* [What is needed]
Where the records below reach the line containing "Viewport: 1455px width, 815px height.", start transcribing, and end with the line containing "Increase FL channel", exactly and with nothing else added.

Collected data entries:
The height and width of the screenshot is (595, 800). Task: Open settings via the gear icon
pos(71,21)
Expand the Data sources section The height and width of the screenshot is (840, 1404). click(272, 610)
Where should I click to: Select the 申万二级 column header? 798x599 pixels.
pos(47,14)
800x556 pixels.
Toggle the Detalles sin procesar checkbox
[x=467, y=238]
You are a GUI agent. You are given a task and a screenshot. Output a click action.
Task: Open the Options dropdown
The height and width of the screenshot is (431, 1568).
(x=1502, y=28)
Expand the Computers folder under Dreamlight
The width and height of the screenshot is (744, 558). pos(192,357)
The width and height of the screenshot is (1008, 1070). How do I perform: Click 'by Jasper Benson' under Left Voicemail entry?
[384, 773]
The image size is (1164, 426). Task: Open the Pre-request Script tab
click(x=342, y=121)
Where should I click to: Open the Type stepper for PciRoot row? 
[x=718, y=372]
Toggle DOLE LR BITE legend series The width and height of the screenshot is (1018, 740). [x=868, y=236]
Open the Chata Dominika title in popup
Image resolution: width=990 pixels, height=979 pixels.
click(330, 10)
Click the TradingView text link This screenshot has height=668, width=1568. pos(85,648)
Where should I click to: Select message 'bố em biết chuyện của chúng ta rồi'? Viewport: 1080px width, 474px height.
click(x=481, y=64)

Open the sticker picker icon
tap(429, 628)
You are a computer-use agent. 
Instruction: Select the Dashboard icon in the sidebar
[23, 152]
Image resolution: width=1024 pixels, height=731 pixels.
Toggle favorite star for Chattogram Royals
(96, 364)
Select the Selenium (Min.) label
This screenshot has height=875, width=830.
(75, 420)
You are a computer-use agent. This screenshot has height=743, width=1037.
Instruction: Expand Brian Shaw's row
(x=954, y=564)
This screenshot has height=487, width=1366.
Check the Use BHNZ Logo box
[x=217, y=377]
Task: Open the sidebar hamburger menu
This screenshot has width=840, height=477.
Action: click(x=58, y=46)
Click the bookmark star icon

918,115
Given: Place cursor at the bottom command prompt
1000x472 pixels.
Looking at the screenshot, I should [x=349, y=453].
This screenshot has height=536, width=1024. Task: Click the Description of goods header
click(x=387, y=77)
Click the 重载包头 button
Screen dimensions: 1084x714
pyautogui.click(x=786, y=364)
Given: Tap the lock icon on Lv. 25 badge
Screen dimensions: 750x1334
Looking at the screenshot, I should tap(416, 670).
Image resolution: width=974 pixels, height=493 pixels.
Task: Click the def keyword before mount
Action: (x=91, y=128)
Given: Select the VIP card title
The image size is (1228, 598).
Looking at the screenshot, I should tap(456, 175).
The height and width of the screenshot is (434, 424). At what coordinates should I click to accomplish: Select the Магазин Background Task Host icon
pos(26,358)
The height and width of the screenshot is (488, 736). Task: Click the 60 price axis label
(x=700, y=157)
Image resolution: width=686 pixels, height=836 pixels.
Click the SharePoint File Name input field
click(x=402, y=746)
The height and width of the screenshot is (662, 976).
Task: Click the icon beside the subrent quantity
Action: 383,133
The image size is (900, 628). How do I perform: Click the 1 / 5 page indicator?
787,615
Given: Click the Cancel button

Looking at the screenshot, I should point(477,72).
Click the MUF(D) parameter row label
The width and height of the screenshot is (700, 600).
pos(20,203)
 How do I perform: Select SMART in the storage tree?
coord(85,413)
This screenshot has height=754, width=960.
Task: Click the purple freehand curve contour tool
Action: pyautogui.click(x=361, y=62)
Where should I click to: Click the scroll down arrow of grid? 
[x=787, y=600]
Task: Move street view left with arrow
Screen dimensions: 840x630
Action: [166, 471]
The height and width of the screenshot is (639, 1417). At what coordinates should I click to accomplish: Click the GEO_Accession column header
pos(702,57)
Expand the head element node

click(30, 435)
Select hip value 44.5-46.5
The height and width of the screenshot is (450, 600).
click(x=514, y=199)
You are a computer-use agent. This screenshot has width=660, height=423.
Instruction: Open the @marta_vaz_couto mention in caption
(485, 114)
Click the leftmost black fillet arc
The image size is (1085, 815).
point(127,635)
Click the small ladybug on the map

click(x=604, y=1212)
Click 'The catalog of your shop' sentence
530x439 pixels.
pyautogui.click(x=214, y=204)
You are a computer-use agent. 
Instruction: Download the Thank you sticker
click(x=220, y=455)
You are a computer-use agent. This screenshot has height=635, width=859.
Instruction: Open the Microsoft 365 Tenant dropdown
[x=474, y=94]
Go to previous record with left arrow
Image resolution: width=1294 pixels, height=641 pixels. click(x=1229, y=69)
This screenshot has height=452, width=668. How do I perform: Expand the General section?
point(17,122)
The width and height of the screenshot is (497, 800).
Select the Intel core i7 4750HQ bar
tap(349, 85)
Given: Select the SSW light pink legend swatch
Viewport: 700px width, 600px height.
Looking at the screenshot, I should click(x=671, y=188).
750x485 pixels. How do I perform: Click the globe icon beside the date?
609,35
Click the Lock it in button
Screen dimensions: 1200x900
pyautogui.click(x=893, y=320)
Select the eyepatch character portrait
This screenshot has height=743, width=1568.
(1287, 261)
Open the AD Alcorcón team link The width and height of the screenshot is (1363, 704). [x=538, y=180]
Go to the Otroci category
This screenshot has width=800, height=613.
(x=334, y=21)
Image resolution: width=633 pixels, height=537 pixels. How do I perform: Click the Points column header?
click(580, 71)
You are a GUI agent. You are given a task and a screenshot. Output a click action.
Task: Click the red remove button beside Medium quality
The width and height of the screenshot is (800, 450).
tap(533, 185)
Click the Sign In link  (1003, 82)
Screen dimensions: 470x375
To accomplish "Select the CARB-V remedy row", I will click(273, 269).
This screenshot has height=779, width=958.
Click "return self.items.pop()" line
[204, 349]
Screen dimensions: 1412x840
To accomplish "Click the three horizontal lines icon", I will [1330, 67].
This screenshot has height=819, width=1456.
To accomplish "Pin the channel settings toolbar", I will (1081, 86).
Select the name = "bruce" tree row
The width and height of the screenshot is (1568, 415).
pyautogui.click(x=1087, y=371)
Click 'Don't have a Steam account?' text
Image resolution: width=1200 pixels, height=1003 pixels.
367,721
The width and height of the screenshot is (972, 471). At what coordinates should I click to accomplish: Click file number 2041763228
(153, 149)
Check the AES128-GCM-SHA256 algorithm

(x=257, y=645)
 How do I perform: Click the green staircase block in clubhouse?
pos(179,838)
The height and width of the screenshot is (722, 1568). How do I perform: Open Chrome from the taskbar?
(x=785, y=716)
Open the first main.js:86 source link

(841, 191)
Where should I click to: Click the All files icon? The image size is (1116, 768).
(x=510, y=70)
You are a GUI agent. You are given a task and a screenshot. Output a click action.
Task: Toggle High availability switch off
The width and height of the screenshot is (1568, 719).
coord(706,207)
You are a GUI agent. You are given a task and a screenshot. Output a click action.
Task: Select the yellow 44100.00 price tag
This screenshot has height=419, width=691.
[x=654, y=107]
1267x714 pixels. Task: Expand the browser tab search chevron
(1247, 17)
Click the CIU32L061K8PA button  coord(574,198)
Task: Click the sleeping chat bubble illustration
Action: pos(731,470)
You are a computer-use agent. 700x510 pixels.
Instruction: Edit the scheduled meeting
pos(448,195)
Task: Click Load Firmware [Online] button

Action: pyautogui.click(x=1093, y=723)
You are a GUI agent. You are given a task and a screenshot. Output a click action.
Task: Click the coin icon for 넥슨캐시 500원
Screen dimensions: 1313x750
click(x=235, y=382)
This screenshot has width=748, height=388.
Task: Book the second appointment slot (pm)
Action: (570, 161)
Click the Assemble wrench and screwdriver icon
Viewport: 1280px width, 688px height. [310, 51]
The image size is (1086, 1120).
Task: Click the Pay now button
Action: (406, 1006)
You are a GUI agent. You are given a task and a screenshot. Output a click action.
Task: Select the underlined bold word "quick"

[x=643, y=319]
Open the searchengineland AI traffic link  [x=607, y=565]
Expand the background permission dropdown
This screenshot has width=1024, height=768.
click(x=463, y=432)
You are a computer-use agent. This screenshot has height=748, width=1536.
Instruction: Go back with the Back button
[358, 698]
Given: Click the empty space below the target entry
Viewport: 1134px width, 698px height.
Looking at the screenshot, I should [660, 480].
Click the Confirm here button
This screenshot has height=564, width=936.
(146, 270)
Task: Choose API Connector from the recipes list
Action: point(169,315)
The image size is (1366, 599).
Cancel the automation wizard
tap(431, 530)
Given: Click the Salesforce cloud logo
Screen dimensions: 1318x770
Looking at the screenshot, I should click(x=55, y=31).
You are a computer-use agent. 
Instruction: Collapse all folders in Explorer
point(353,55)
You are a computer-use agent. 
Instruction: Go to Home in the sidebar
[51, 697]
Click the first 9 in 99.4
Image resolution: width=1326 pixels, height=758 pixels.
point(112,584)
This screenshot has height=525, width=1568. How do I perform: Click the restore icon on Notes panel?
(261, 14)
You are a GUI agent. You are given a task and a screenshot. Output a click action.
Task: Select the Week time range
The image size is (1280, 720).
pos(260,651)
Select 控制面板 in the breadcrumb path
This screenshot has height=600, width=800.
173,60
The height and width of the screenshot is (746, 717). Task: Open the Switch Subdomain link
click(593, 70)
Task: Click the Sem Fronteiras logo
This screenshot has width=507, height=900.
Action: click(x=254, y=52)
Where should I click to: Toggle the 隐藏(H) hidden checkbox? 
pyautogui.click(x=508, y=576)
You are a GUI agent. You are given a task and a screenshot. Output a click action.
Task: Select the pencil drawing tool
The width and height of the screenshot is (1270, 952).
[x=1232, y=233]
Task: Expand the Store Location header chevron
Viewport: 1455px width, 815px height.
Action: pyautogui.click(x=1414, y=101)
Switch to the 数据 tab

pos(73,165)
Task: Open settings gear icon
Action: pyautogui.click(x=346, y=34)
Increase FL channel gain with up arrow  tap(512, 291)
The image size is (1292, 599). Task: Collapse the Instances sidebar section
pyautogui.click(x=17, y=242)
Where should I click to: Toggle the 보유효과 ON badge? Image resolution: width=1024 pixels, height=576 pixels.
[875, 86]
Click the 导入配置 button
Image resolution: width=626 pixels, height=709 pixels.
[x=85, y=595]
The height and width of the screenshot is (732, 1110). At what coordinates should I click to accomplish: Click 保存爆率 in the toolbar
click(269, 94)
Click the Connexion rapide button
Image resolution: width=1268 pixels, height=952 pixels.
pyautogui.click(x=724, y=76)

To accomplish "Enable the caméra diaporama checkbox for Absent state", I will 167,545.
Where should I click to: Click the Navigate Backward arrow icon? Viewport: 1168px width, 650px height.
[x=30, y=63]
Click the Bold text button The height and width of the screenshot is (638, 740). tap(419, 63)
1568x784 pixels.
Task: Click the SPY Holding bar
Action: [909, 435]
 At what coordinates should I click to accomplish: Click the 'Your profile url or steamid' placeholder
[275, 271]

* [Exercise solution]
Viewport: 1455px width, 815px height.
Action: pyautogui.click(x=1414, y=101)
Switch to the 数据 tab

pos(73,165)
Task: Open settings gear icon
Action: pyautogui.click(x=346, y=34)
Increase FL channel gain with up arrow  tap(512, 291)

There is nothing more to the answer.